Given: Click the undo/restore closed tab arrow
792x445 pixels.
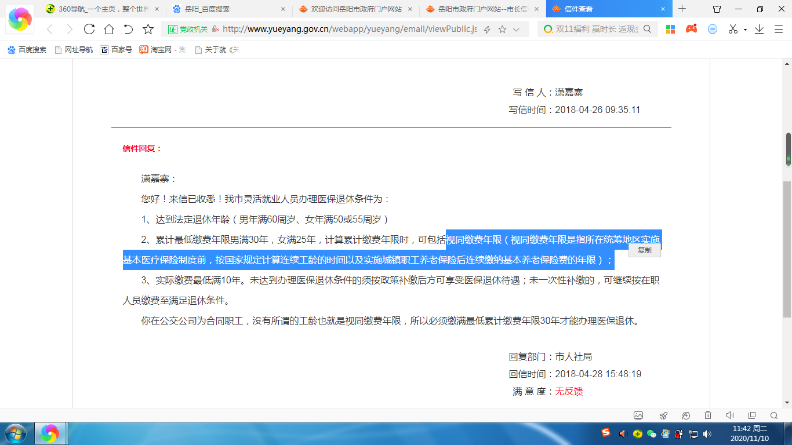Looking at the screenshot, I should 128,30.
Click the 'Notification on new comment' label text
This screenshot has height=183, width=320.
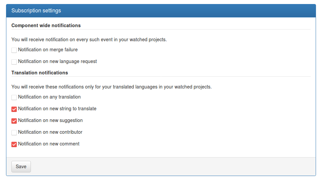[49, 144]
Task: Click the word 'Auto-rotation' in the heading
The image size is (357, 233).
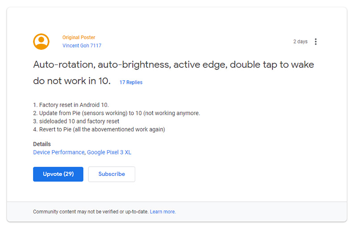Action: click(63, 65)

===

**Exercise prompt:** The result should be a precise copy of all the entries, free of pictures.

**Task result:**
Given: Click the undo/restore closed tab arrow
792x445 pixels.
Looking at the screenshot, I should 128,30.
Click the 'Notification on new comment' label text
This screenshot has height=183, width=320.
[49, 144]
Task: Click the word 'Auto-rotation' in the heading
The image size is (357, 233).
Action: click(63, 65)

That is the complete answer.